Médiation algérienne dans le dossier libyen : l’Etat a-t-il mandaté l’islamiste Mokri ?
Le président du Mouvement de la société pour la paix (MSP), Abderrazak Mokri, se trouve depuis hier, jeudi, en Tunisie, où il a rencontré le leader du mouvement Ennahdha tunisien, Rached Ghannouchi, chez lui, ainsi que l’ambassadeur d’Algérie à Tunis, Abdelkader Hadjar, révèle Mokri sur sa page Facebook. Si le chef du MSP n’en dit pas plus sur cette visite, il est clair que celle-ci s’inscrit dans le cadre des efforts de médiation entamée conjointement par l’Algérie et la Tunisie en vue de ramener les différentes factions islamistes libyennes à accepter un compromis avec les autres protagonistes de la crise qui secoue la Libye depuis maintenant six ans.
Cette implication du principal parti islamiste algérien dans une sorte de diplomatie parallèle encouragée par Alger pour soutenir le processus de paix en Libye, bien qu’elle ne soit pas encore totalement assumée, restera une première dans les annales de la diplomatie algérienne. Politiquement, le MSP tentera immanquablement de tirer des dividendes directs de son engagement aux côtés de l’Etat algérien, à l’orée d’une échéance électorale importante. Déjà que ce parti, allié à d’autres formations islamistes, multiplie les initiatives et les déclarations affichant son intérêt pour une entrée au gouvernement, à l’issue d’un scrutin qui devrait, selon les prévisions de Mokri, conforter la position du camp islamiste.
Tout a commencé par la visite effectuée le 22 janvier dernier par Rached Ghannouchi à Alger où il a été reçu par le président Bouteflika. Le chef du mouvement Ennahdha avait affirmé qu’il menait une diplomatie parallèle dans le cadre des efforts tous azimuts menés par les deux pays en vue de trouver une solution politique à la crie libyenne qui menace la stabilité de toute la région.
Cette visite sera suivie, deux jours plus tard, par un déplacement, tenu au début secret, du chef de cabinet de la présidence de la République, Ahmed Ouyahia, à Tunis, où il rencontré chez le leader islamiste tunisien Rached Ghannouchi un dignitaire islamiste libyen, Ali Salabi, en présence d’Abdelkader Hadjar.
Ouyahia a assuré son interlocuteur libyen de l’engagement de l’Algérie pour une solution politique et négociée à la crise qui secoue ce pays voisin, «loin de toute ingérence étrangère». Il a soutenu que seule une réconciliation interlibyenne était susceptible de mettre fin à la situation actuelle, mettant en exergue l’expérience algérienne dans le domaine de la concorde civile et de la réconciliation nationale qui, selon les termes du chef de cabinet de la Présidence, ont «permis à l’Algérie de tourner la page de la tragédie nationale».

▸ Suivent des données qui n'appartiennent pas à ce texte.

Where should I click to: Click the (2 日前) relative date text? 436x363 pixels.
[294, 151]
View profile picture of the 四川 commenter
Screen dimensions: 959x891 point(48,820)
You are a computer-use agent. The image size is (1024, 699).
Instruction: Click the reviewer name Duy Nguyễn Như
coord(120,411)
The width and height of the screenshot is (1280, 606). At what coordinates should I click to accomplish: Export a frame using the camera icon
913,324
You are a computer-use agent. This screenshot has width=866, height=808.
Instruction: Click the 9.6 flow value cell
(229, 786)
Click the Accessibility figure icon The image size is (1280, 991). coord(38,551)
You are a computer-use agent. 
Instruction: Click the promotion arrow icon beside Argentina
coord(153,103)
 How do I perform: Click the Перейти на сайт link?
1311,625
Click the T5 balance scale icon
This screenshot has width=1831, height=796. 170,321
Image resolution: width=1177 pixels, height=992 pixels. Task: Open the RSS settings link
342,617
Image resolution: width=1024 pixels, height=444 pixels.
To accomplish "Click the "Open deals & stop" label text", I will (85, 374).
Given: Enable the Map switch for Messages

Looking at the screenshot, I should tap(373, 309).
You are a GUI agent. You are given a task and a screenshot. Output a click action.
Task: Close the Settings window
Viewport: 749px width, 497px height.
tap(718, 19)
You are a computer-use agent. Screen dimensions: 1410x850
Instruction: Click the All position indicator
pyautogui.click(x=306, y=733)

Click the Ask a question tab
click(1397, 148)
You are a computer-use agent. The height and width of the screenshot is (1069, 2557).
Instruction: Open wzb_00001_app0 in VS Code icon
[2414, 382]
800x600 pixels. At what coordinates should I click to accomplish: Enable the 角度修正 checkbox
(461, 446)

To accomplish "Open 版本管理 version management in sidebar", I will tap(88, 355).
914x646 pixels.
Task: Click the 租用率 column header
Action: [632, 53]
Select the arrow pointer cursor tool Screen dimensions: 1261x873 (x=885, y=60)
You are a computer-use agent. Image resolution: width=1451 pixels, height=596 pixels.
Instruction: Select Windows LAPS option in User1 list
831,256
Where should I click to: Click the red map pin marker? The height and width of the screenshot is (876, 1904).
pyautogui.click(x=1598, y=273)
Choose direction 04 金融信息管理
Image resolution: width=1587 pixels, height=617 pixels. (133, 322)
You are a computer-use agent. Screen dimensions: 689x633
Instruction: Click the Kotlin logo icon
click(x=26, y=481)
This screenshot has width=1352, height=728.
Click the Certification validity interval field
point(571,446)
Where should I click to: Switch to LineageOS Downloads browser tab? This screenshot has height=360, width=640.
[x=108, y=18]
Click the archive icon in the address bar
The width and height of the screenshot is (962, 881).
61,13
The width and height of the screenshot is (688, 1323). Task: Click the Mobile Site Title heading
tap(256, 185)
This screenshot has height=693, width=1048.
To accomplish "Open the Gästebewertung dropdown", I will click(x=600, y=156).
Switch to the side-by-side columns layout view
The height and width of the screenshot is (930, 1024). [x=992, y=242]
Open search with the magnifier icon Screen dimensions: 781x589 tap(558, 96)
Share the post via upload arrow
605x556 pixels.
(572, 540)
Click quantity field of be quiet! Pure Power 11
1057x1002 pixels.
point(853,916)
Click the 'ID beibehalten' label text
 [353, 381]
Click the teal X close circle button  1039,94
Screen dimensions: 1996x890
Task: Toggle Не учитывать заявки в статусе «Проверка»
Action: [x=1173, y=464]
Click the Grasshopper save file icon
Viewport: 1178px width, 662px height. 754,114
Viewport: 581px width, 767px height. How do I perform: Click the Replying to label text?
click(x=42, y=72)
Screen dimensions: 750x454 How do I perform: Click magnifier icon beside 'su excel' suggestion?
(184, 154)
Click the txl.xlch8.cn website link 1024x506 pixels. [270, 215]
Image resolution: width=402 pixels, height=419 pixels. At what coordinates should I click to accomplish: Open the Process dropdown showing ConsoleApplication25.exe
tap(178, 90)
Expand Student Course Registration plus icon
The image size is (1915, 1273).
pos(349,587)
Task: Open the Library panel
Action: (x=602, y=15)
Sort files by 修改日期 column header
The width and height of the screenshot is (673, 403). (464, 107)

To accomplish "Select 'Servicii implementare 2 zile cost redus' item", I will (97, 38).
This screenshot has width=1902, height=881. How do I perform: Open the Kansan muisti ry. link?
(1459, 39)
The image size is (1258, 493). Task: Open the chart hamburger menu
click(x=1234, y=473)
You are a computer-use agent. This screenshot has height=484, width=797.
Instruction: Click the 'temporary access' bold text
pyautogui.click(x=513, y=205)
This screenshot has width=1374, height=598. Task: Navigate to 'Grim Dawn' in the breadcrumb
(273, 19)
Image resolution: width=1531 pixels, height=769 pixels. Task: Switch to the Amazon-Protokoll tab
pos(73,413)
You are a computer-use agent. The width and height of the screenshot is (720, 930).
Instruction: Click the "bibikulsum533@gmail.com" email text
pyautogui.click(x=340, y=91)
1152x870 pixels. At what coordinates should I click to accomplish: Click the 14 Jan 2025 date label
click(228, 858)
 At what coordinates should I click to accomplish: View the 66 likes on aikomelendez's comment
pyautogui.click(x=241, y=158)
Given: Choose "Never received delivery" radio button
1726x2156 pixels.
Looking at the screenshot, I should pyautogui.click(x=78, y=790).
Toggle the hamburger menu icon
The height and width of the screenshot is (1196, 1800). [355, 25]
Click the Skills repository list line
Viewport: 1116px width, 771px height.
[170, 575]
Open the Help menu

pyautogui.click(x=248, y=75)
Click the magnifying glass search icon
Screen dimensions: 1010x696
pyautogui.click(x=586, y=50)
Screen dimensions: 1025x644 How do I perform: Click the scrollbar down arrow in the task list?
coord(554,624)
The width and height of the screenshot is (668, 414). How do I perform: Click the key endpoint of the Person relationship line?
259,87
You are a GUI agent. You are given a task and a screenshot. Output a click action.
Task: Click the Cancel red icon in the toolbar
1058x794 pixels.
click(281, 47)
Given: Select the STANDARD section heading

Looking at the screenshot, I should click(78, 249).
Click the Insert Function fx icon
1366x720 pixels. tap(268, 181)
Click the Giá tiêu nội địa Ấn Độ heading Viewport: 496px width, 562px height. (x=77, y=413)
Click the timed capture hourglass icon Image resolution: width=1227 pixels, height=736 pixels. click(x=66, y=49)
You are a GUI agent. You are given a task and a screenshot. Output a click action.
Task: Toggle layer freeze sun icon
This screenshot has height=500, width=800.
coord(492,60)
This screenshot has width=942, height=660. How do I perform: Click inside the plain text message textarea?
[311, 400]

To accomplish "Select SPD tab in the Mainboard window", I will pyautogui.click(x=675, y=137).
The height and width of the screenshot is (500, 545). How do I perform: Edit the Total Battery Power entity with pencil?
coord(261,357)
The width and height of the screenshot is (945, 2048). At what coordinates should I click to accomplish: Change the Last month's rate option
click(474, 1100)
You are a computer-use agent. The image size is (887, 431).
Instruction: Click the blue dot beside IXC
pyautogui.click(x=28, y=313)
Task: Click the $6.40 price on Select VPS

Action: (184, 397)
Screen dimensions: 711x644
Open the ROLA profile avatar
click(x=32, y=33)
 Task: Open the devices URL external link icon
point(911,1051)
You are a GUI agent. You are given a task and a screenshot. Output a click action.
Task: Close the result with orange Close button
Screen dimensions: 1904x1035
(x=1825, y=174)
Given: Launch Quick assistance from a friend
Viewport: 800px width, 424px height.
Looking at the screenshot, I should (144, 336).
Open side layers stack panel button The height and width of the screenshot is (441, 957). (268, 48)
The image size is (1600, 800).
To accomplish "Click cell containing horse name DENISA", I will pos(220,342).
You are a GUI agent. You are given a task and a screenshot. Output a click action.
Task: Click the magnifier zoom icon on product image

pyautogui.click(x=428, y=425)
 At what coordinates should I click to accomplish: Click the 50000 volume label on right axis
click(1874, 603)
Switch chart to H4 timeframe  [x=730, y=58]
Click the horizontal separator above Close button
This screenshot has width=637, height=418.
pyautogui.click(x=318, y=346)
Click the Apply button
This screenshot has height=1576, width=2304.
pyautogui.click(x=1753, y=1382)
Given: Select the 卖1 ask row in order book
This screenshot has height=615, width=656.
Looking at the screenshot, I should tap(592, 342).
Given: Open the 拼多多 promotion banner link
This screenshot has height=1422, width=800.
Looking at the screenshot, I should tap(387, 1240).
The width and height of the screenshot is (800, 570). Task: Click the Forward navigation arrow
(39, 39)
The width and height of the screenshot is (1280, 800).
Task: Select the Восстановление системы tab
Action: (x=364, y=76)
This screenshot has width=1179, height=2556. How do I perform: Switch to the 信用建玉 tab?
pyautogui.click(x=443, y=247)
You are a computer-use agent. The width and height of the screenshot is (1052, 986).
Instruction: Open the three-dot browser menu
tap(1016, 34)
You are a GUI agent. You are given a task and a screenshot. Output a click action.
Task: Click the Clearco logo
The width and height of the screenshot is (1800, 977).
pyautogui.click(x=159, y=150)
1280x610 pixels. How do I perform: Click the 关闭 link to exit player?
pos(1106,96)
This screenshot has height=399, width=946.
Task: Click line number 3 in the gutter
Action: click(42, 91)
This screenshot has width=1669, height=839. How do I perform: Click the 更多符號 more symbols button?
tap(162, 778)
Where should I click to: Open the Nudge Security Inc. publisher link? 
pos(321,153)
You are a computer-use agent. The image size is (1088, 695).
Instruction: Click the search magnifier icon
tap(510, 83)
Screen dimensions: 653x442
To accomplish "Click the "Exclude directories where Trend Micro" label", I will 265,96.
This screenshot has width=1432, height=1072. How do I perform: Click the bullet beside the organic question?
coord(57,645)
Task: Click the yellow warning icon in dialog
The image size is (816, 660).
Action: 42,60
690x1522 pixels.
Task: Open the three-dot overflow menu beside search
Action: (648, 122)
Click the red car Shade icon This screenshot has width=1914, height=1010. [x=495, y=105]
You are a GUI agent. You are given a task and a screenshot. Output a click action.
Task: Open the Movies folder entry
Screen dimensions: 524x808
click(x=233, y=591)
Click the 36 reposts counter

De son côté, le prédicateur libyen a pris acte devant Ouyahia que «l’Etat algérien a pour orientation la réconciliation libyenne, l’arrêt de l’effusion de sang et la stabilité du pays, cette orientation et les positions de l’Algérie sont explicites et claires». Il ajoute que «l’Algérie est contre l’ingérence étrangère et pour le dialogue libyen-libyen et la stabilité du pays, parce que la stabilité de la Libye est indispensable à la stabilité de la région».